OpenAI is intensifying its efforts to develop artificial intelligence capable of conducting self-improvement research, simultaneously addressing the associated risks. The concept of “recursive self-improvement” has gained significant attention among AI leaders, particularly following swift advancements in coding tools from OpenAI and Anthropic over the past six months. Demis Hassabis, CEO of Google DeepMind, recently stated that humanity finds itself at the “foothills of the singularity,” the pivotal moment when AI might begin to surpass human intelligence through self-enhancement.
In line with its objectives, OpenAI, which is preparing for a public offering this year, has posted a job listing for a safety researcher focused on navigating the implications of AI systems that can enhance themselves. The position is part of OpenAI’s Preparedness safety team and offers a substantial salary ranging from $295,000 to $445,000. The company seeks “strong technical executors” to develop strategic measures for handling future concerns related to self-improving AI.
The job posting emphasizes the need for foresight, stating, “This work relies on reasoning about problems that might exist in the future, but might not exist now.” OpenAI, alongside Anthropic, has not responded to requests for comment regarding these developments.

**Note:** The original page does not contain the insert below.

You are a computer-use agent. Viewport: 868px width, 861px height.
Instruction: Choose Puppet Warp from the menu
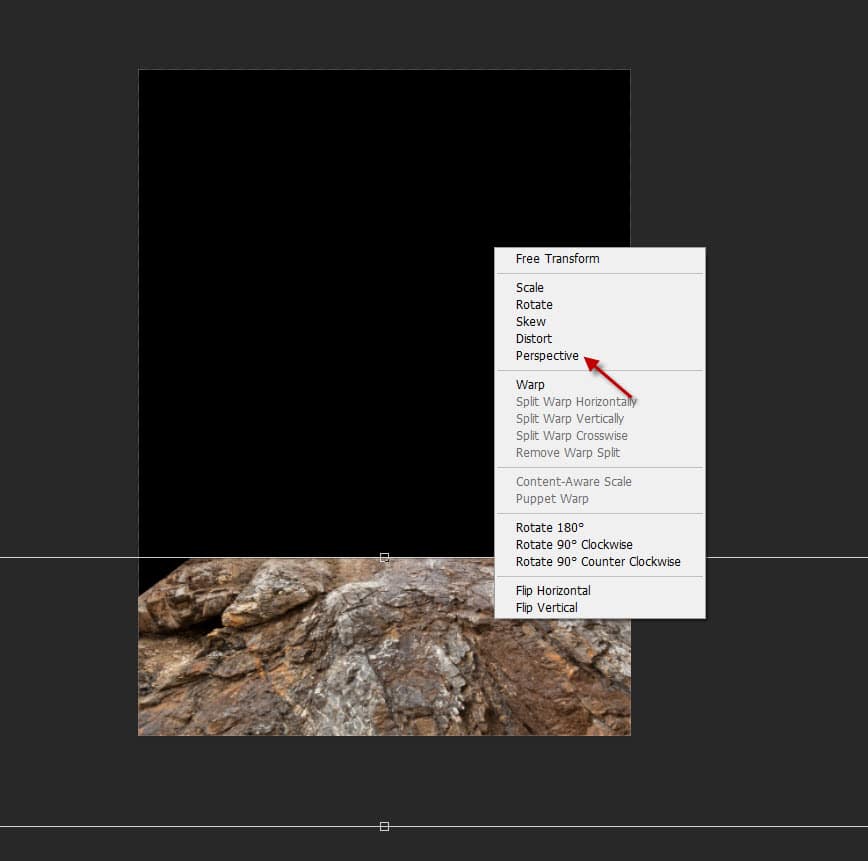[x=552, y=499]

AI research labs are in fierce competition to create self-training models. Observations from METR, a lab focused on studying AI capabilities, indicate that the complexity of tasks performed by top AI models is doubling approximately every seven months. This advancement suggests that AI agents will increasingly manage a significant portion of the software development work that typically takes human coders an extensive amount of time.
OpenAI is keenly pursuing this vision, particularly through its Codex coding tool, which has proven to be a lucrative revenue source. The company aspires to innovate by automating its research processes. As stated by CEO Sam Altman in October, OpenAI aims to eventually operate an “automated AI research intern” utilizing hundreds of thousands of chips by September and a “true automated AI researcher” by March 2028. Altman acknowledged the uncertainty of these goals, citing, “We may totally fail at this goal; but given the extraordinary potential impacts, we think it is in the public interest to be transparent about this.”

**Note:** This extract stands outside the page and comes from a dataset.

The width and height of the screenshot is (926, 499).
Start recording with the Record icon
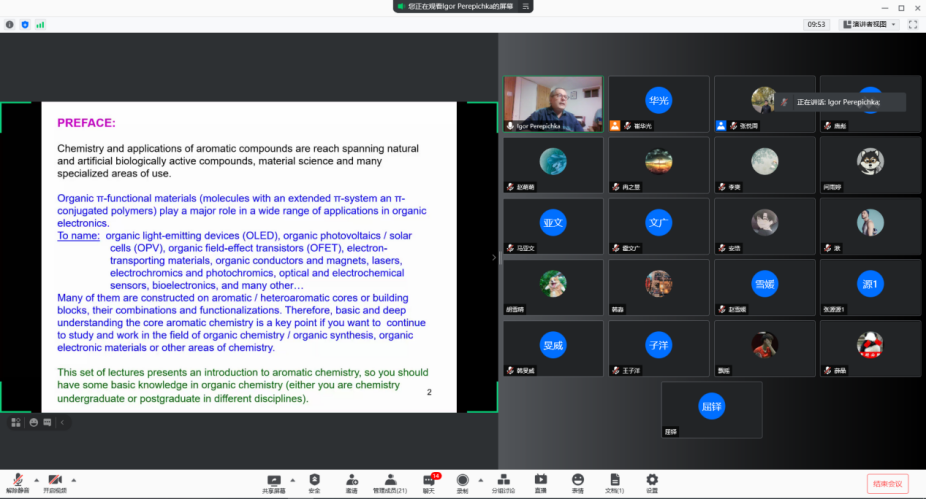(x=462, y=481)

Anthropic has made strides in exploring AI models that can manage more sophisticated AI systems, though the outcomes have been initially promising but limited. In May, Jack Clark, cofounder and policy head at Anthropic, estimated a 60% likelihood that AI research and development will progress without human oversight by the end of 2028.
As the prospect of self-improving AI raises alarm bells about dystopian outcomes—where AI could drastically enhance its capabilities, evade control, and potentially cause widespread chaos—comments from experts in the AI safety movement echo these concerns. Elizabeth Barnes, CEO of METR, stated that “any ‘reasonable’ civilization would clearly be taking things much more slowly and carefully with AI.”
OpenAI’s recent job posting reflects the company’s proactive stance in preparing for a future where AI models can self-enhance. The researcher in this role might tackle challenges such as defending against data poisoning—where malicious attempts are made to corrupt AI models through their training datasets. Additionally, the role entails developing tools for understanding AI models’ reasoning and behaviors to assess their safety and risks.
The posting highlights the urgency of the research, noting that it involves “fast-paced work that has far-reaching implications for the company and for society.” OpenAI’s Preparedness team is tasked with mitigating severe risks tied to AI technology and employs various roles dedicated to testing cybersecurity measures, as well as evaluating biological, chemical, and autonomous AI risks.
Moreover, this new approach underscores the increasing recognition within the sector that preparing for the widespread implementation of self-improving AI systems is as crucial as their development.